Stated goal —
Gather every line in the records below that contains the string "above", matching case exactly.

Exercise data —

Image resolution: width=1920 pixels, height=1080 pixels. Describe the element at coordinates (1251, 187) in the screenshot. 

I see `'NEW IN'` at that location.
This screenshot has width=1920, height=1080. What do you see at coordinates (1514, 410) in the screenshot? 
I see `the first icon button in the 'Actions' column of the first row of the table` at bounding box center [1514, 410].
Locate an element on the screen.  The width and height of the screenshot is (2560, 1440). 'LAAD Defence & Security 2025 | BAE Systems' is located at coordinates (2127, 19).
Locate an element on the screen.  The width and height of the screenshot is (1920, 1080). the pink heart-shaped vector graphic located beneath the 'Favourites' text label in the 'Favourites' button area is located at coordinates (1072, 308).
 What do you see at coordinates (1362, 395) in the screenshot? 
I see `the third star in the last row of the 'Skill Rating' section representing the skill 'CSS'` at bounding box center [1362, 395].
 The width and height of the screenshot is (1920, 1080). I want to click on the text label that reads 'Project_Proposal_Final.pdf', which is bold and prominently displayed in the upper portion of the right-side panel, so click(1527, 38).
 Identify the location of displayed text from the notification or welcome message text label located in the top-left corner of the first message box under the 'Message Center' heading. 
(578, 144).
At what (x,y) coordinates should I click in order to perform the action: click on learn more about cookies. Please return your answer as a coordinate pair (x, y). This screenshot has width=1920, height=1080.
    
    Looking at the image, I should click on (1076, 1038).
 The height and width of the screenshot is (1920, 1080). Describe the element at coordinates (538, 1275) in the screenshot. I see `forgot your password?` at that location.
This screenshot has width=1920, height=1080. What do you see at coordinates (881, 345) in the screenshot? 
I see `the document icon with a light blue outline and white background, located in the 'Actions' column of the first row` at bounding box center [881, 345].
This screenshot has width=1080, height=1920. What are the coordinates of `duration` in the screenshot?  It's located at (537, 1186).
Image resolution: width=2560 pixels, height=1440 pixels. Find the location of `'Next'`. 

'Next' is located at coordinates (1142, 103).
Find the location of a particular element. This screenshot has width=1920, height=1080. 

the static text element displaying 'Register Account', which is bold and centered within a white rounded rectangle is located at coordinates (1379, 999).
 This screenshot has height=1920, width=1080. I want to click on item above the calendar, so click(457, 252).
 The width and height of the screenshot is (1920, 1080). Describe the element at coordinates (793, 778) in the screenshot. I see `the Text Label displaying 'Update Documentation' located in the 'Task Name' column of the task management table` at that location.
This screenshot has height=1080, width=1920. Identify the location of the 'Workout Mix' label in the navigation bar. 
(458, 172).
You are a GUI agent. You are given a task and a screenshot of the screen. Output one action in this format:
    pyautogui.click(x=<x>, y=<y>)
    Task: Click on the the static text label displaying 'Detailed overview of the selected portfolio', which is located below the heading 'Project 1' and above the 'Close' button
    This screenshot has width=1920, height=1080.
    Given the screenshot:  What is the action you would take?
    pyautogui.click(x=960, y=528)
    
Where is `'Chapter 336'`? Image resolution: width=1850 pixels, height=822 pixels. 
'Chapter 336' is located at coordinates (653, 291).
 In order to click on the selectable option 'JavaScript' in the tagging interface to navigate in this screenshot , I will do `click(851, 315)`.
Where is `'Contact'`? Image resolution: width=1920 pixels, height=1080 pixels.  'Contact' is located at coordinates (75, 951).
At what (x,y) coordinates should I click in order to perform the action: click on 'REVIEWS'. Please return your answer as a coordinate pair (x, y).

Output for this task —
 This screenshot has height=1920, width=1080. I want to click on item above the calendar, so click(457, 252).
    Task: Click on the the static text label displaying 'Detailed overview of the selected portfolio', which is located below the heading 'Project 1' and above the 'Close' button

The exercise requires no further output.